Source text
============

Is it​ A Holiday? Well, Time to Get to Work!

2 min read
Last week, I wrote about how overwork is a part of American work culture. I wrote about how an employer can encourage time off. One of these points was respect for national holidays. The last aspect was particularly intriguing to me and I wanted to explore it further. I remember leaving a mall on the day before Thanksgiving. Due to the holiday, the particular store I was in decided to close early. I left right before close and as I was walking to my car, the time was up and the store employees locked the door. At that very moment, a family approached the store and tugged at the door. A sign on the door stated that the store was closing early. One employee mouthed “We’re closed,” through the window — yet the family still seemed upset. One member of the family exclaimed, “I guess you don’t want to make money!” Somehow, I cannot forget this incident and the exclamation. For some of us, there is a need to make money. It is understandable for them to overwork themselves: either working overtime or working on days which they could have off. But then, there are many who want to earn extra money. Though the store closed early before Thanksgiving, it did not wait till Black Friday to reopen. It opened on Thanksgiving Night and began offering amazing discount and sure enough, customers stormed in droves. We often want to find out “What’s open on [insert holiday name here]?” and apart from the necessities of hospitals, police stations, fire stations etc., there are shops and restaurants that choose to be open. Private employers in the U.S. are not required to give employees the day off on federal holidays; as a result, many workers are away from their families and are working on federal holidays. There are cases of wanting to enforce or “shame” stores for being open on Thanksgiving, which is quite an extreme. As I mentioned earlier, many Americans need to work the extra hours and should be given the opportunity to do so! But making it a rule to work on a federal holiday — not allowing an opportunity to take the day off is another extreme. Let us not forget that these holidays are not for a day off of work; they are a day to remember the significance behind the holiday. In the case of Thanksgiving, we must give an opportunity to all Americans to spend time with their families. With Fourth of July behind us, we hope that you were able to enjoy the time off if you were given it. If you need to work, we hope that your employer gives you the option as well.

============

Information provided

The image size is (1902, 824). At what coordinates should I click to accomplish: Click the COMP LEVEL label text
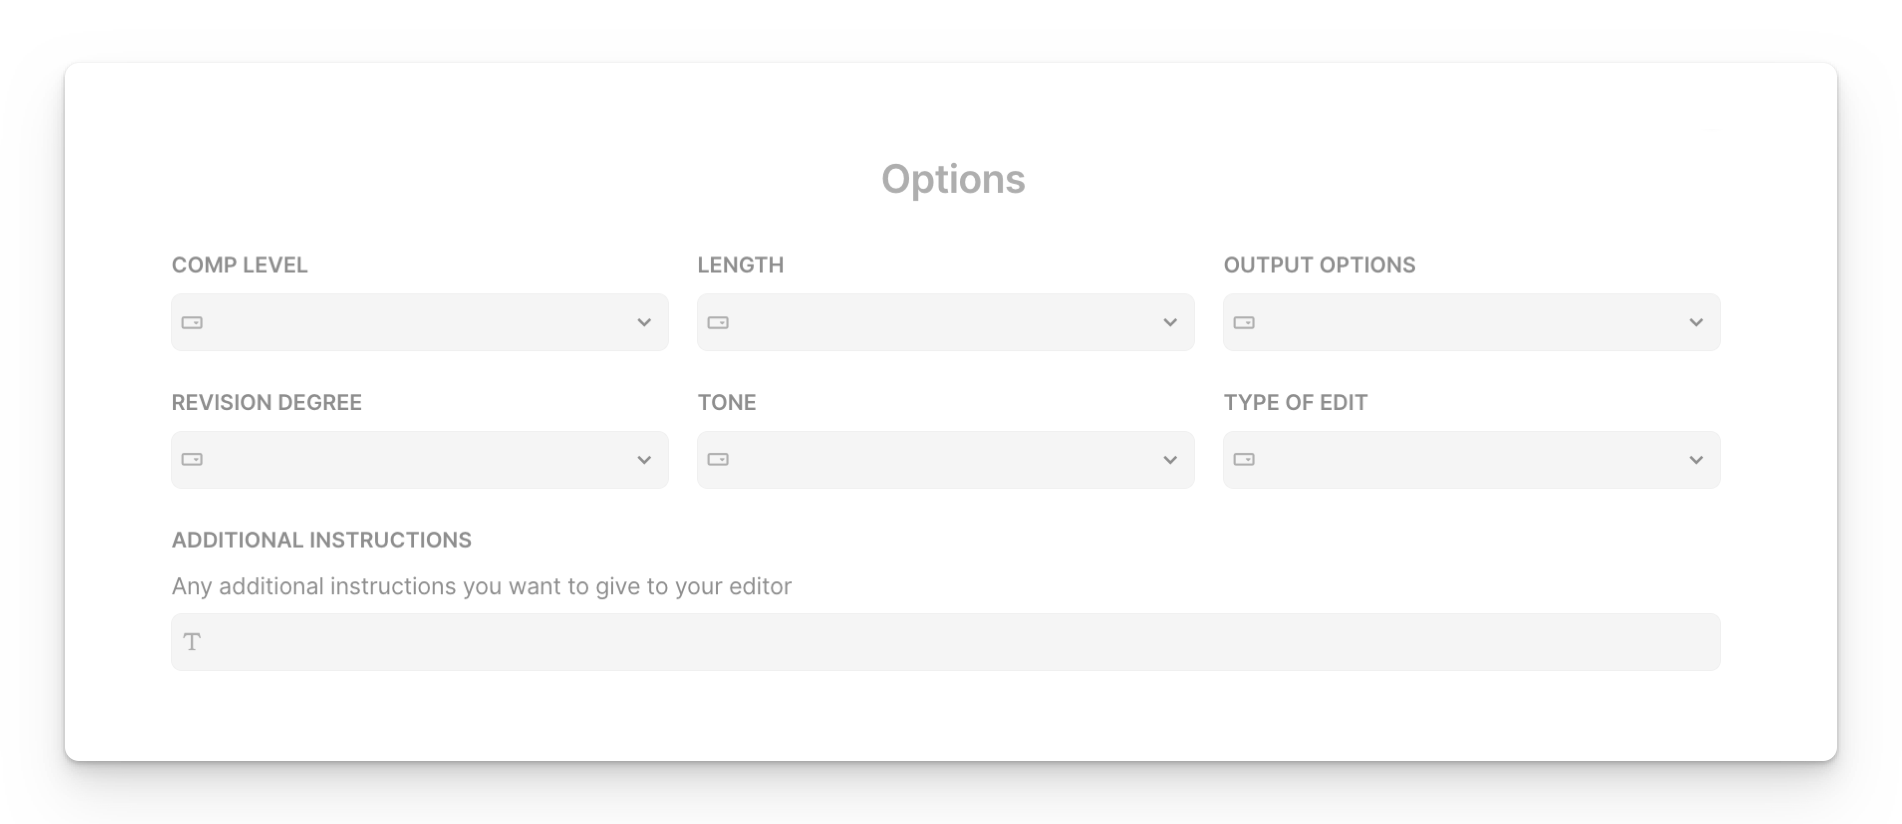240,265
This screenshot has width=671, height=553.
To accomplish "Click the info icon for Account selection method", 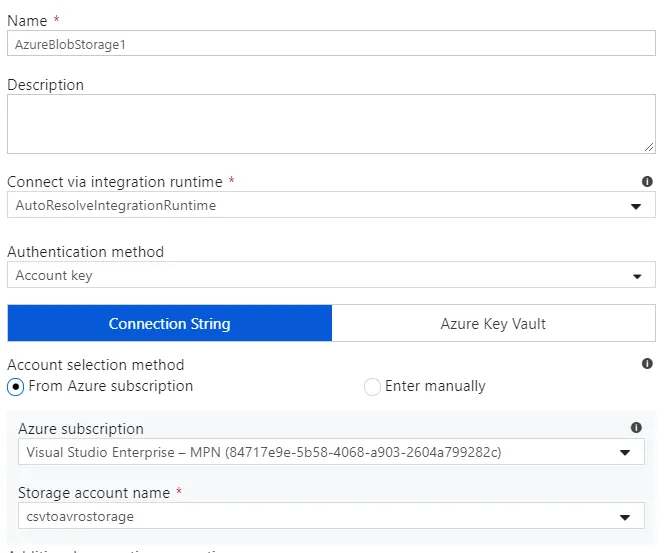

============

In the passage on working during holidays, when did the store that closed early before Thanksgiving open again? Answer from the passage only, not from the data.

Task solution
It reopened on Thanksgiving Night.